START YOUR WEEK WITH THE COACH
“Tired of correcting poor performers who seem to find their way onto your team?”
Preventing less than ideal behavior is a leader’s number one priority in promoting productive behavior, regardless of venue. Great leaders make sure the prevention of poor behavior and promotion of good behavior is a positive experience for everyone. Trouble starts when leaders try controlling poor behavior instead of preventing it or know positive ways to correct it when it happens.
Preventing poor performers from infiltrating your team starts with the interview process and getting your current top performers involved in the hiring process. The “right person” is not always the most skilled person. Their resumes may not have the “wow factor” but the team they will be playing with usually knows if they are a good fit after interacting with the prospective team member.
Once on the team, it’s the Performance Agreement that is the leader’s best tool for preventing poor behavior and producing productive and maximum results. The best job description in the world will not produce productive results. It can define the type and scope of the assignment but does little to describe how you produce a win.
Rules, regulations, hidden cameras, “sticks & carrots,” endless meetings, ineffective annual reviews, and other tactics used to prevent non-productive behavior are usually the first signs of a weak or inexperienced leader. All of those are management tools to bring control to the workplace and produce bottom line results. They are sometimes necessary but seldom used by great leaders.
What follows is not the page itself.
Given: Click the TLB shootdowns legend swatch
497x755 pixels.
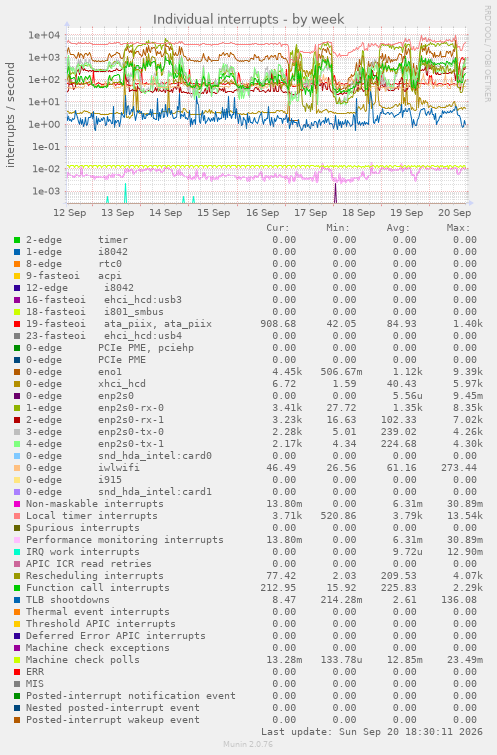Looking at the screenshot, I should [x=17, y=600].
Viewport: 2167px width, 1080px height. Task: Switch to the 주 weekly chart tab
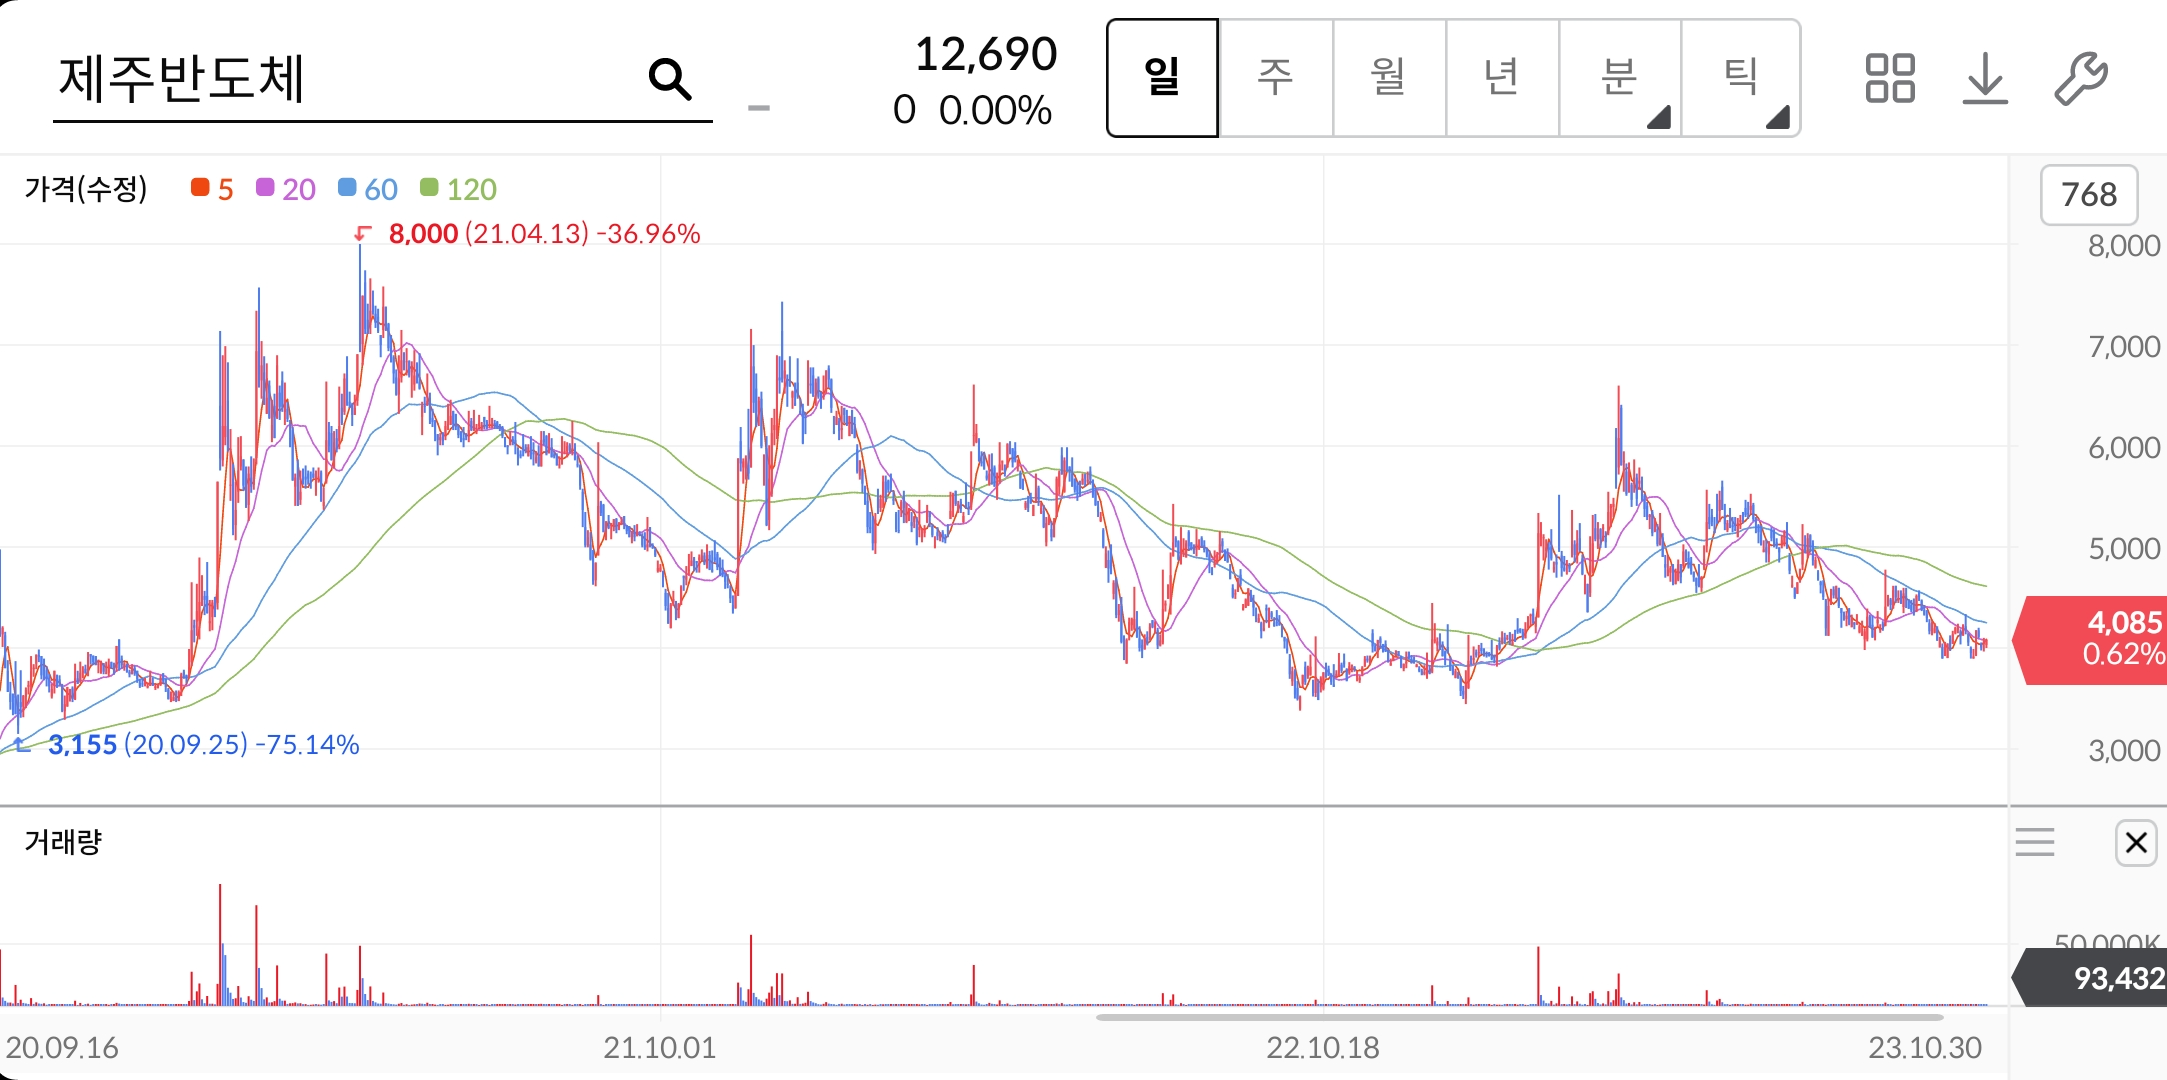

Leadership is never about control, always influence. Better behavior is seldom produced through control factors. Maximum effort and the best results always come through inspirational influence. You can make little Johnny sit in the corner because you’re the boss, but you can only change his heartfelt behavior through your leadership influence.
Tired of making Johnny sit in the corner? Then become a leader and quit being a boss. You can be one or the other, but you can’t be both at the same time. Being a boss when you should be a leader will wear you out quicker than Johnny’s poor performance.